Le soleil charentais est de la partie. Le vent aussi ! Qu’à cela ne tienne, les « courageux du pinceau » s’abritent, en ce petit matin de la fin septembre 2010, le long d’un mur protecteur, idéalement placé face à la mer, en léger surplomb d’une plage blonde.

Plage

Un premier plan ocré d’un marais sablonneux découvert par la marée offre à nos yeux extasiés la possibilité d’une « entrée » plutôt douce dans le paysage ; des petits bateaux bleus et blancs sont posés nonchalamment ça et là sur un de leurs flancs, pointant leur mât vers un ciel de peintre : nuages blancs en culotte grisée glissent sur un ciel tendance céruléum… l’œil embrasse le paysage et découvre alors sur la gauche de la plage, l’alignement ensoleillé de cabanes en habits de couleur.

Au travail

Vite, vite, on « dresse » les chevalets dits de campagne devant le décor planté, avec la ferme intention de retenir le temps, ralentir la course du soleil et faire fi du souffle marin qui nous a fait revêtir nos plus gros pulls sous les blouses blanches ou beiges. Oui mais certains chevalets demandent une sacrée réflexion pour réussir leur montage et déjà le temps passe, l’impatience de commencer monte… Chacun installe son matériel, tente de se construire un espace-peinture aussi sécurisant qu’à l’atelier… peine perdue ! Pour la plupart de ces peintres, la peinture en « plein air » (et l’expression prend ici tout son sens !) est une première expérience. Alors le sentiment de « sécurité », on espère que ce sera pour un peu plus tard. Confiance. Aline a dit « gardez confiance ». Donc on y va. Déjà, on va tenter… et on verra bien.

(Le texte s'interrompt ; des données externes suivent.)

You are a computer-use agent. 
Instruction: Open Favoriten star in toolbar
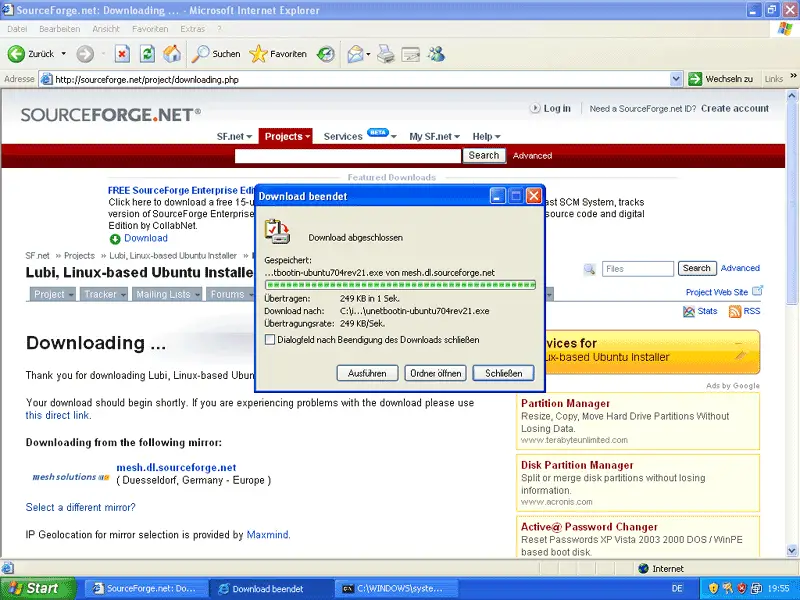point(278,54)
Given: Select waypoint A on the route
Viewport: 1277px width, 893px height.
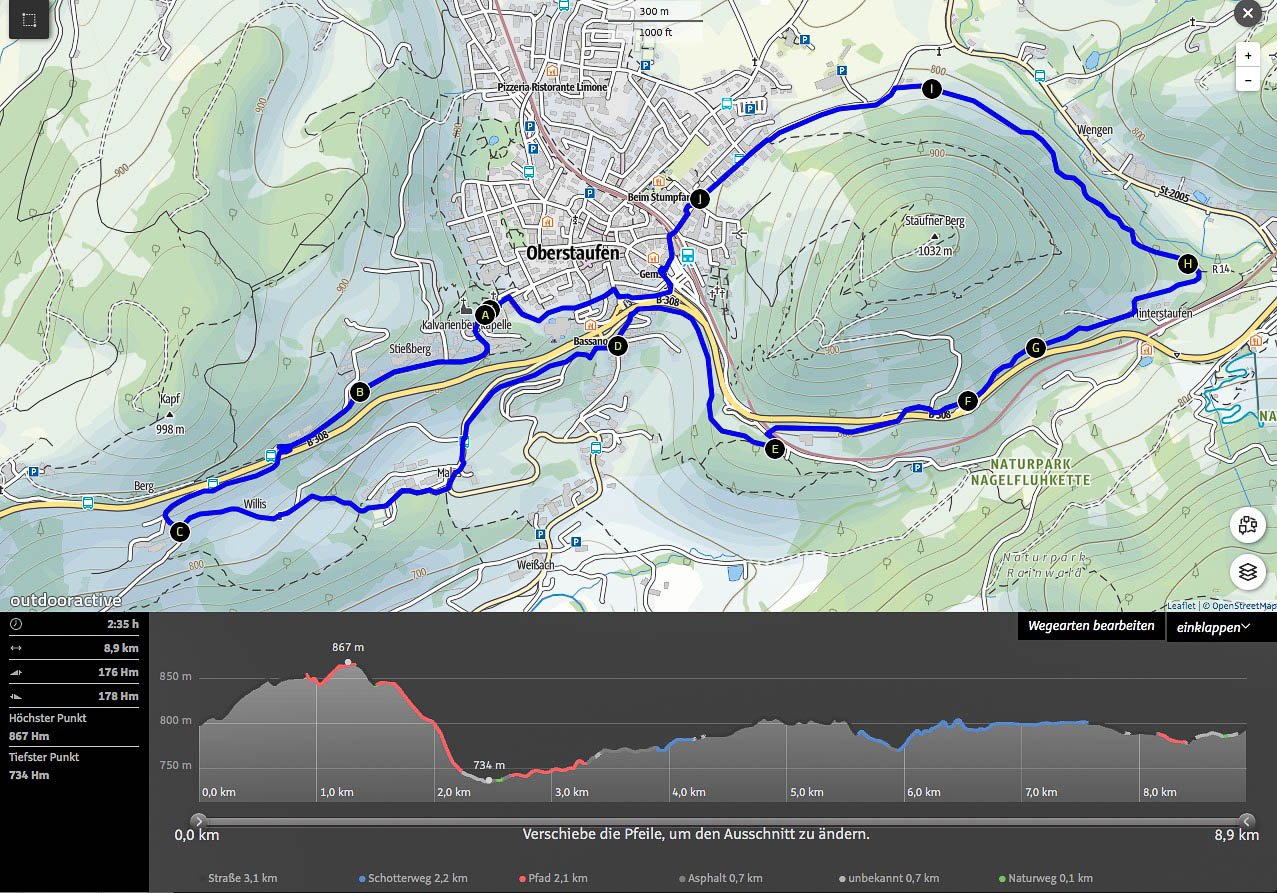Looking at the screenshot, I should point(485,315).
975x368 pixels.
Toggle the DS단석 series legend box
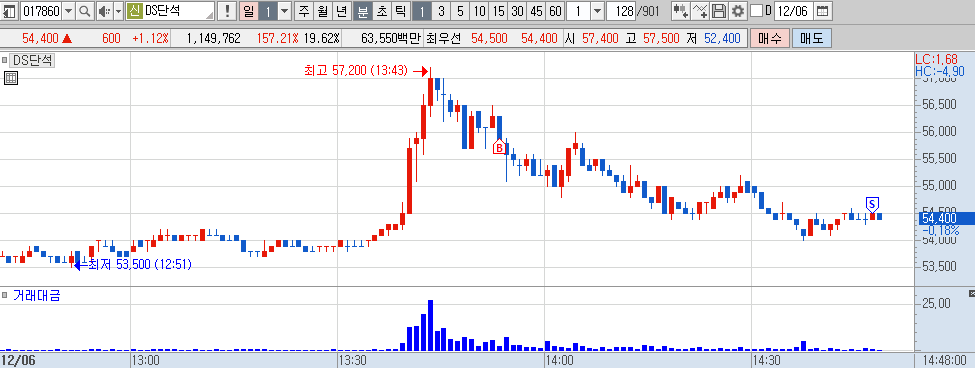4,61
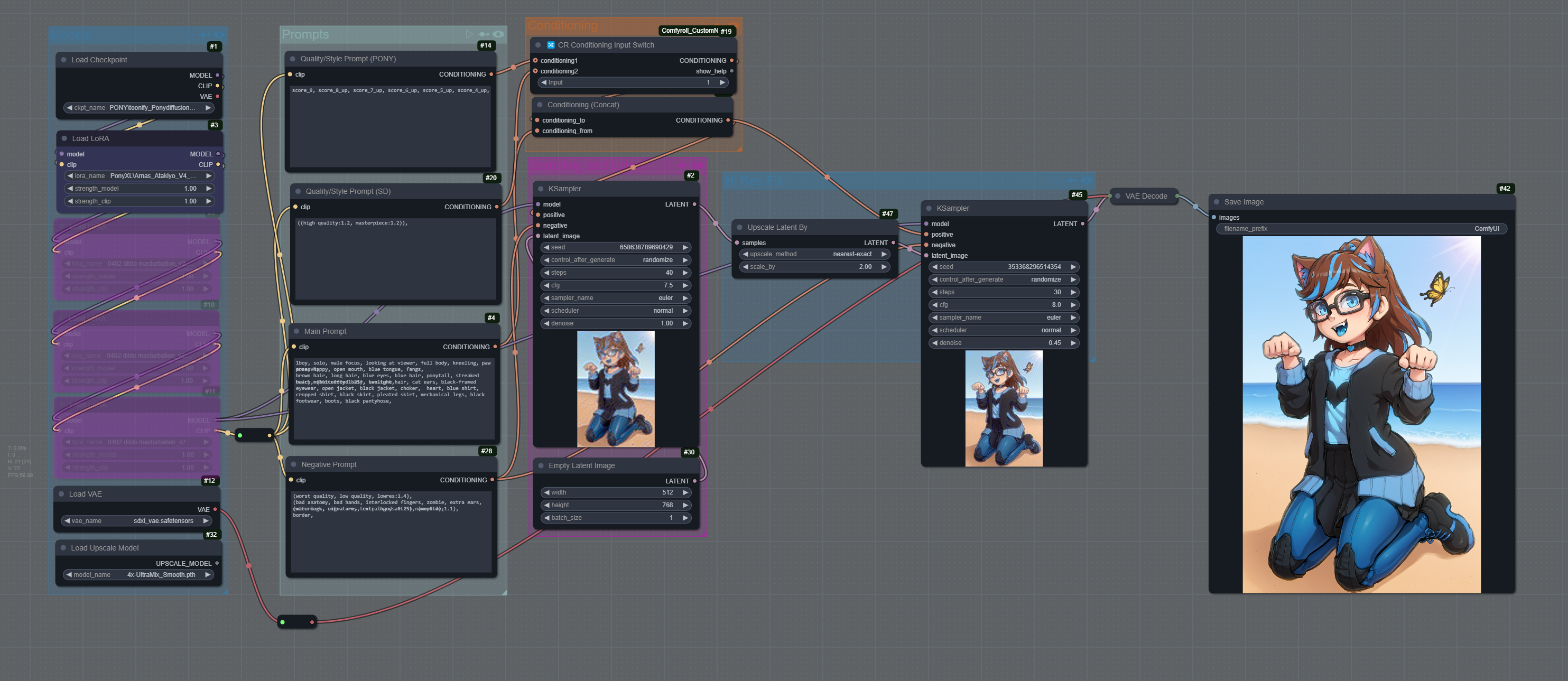The width and height of the screenshot is (1568, 681).
Task: Toggle the Hi Res Fix group eye icon
Action: coord(1087,181)
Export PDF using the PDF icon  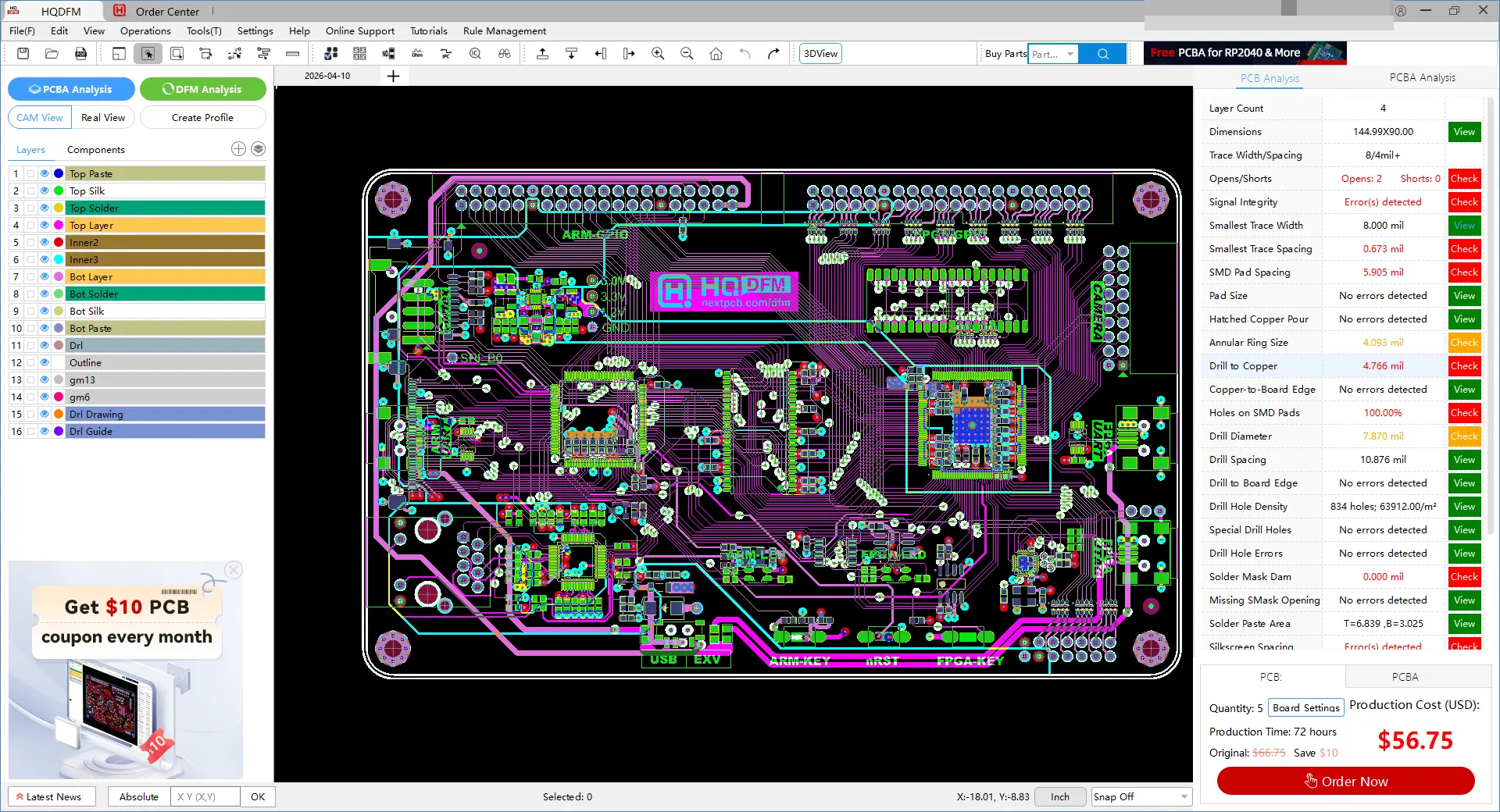click(80, 54)
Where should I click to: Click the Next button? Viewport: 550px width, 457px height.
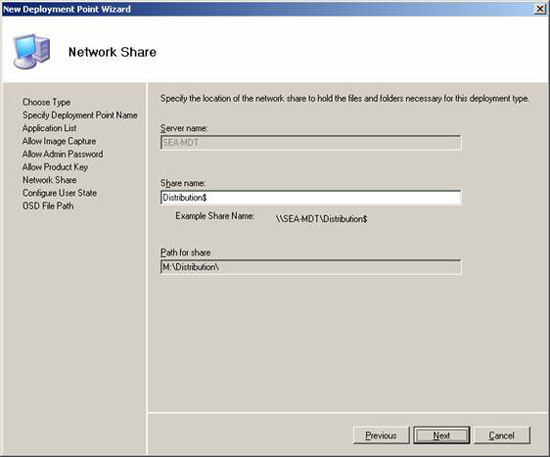click(x=441, y=435)
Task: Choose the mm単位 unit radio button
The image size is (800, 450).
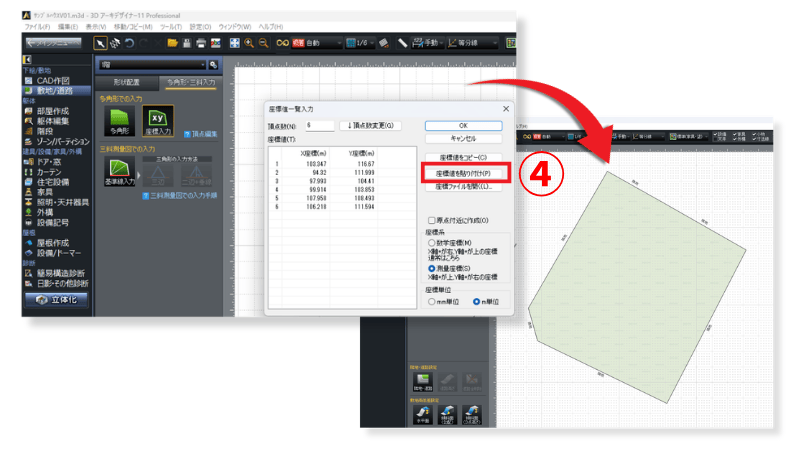Action: click(x=431, y=301)
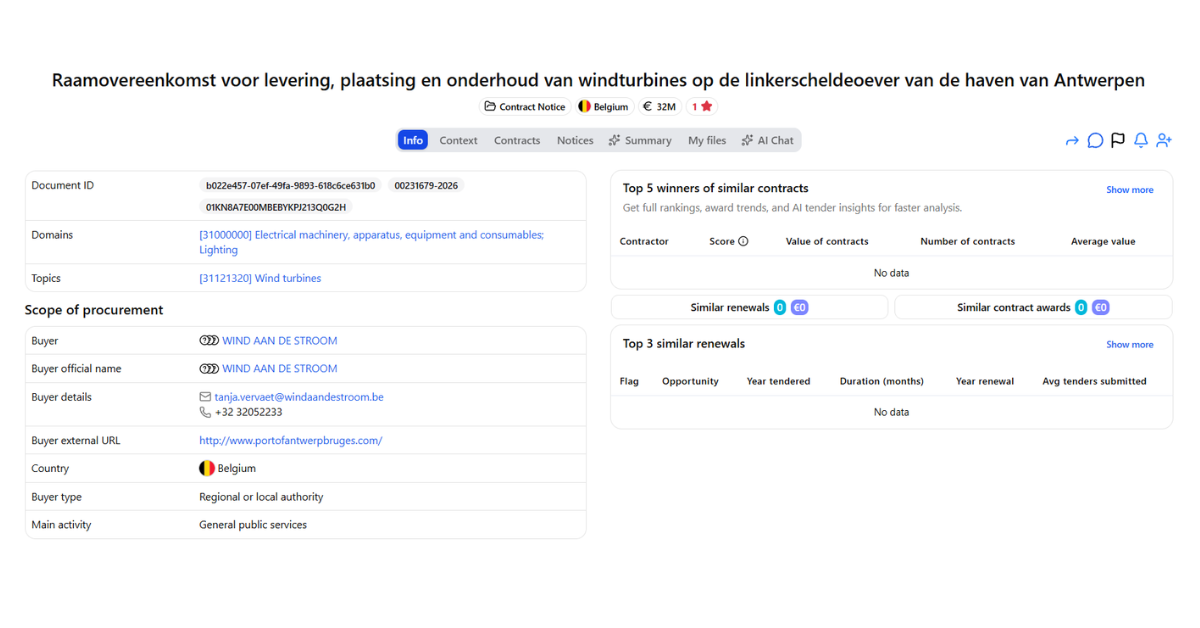Open the portofantwerpbruges.com external URL
Image resolution: width=1200 pixels, height=628 pixels.
[x=291, y=441]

Les peintres ont choisi chacun le cadre de leur futur tableau. Tous travaillent avec de l’huile sur une toile montée sur châssis. Et les tubes de couleur qui pourtant tressautaient de joie dans les mallettes (comment peut-il en être autrement dans un tel paysage ?),  se mettent tout à coup à résister à leur manière. Est-ce le petit air frisquet du matin, leur trop longue attente estivale au fin fond des valisettes, parfois un peu délaissées cet été, toujours est-il que nous nous acharnons bien souvent sur les bouchons qui nous narguent, nous les femmes, et nous rappellent insidieusement qu’une bonne pince est toujours utile dans certains cas. Pas de pince dans nos caisses aujourd’hui, alors nos yeux, nos plaintes et nos soupirs se portent sur le seul homme en blanc du groupe : Hervé. En aura-t-il usé d’énergie, avant même de commencer à peindre notre Hervé, pour permettre à ces dames de gagner la bataille contre leurs tubes de peinture récalcitrants ! Un tout petit instrument minuscule comme un bouchon de tube de peinture aurait bien failli faire « rater » le tableau ! Non mais ! Ouf et merci Hervé !

Ballons sur chevalet

Les palettes, de blanches et virginales qu’elles étaient, se mettent à sourire de leur gros œil tout rond en se voyant décorées par des petits amas de pâtes bien fraiches et luisantes. Les premiers badigeons colorent les toiles qui commençaient à verdir de jalousie… Et tout d’un coup le vent, ému sans doute par ces odeurs de peinture venant lui chatouiller les narines, s’est décidé pour un grand soubresaut, histoire de nous informer sans doute qu’il fallait compter avec lui et qu’il faisait partie du paysage ! Alors, mû par une malice sans nom, il décolla la peinture bleue que Christine venait de poser sur une feuille de sa palette en carton, et la déposa dans le même mouvement en stries parfaites, sur son visage qui, l’instant suivant, pris à la fois une allure interloquée et l’aspect d’une squaw maquillée sur le pied de guerre !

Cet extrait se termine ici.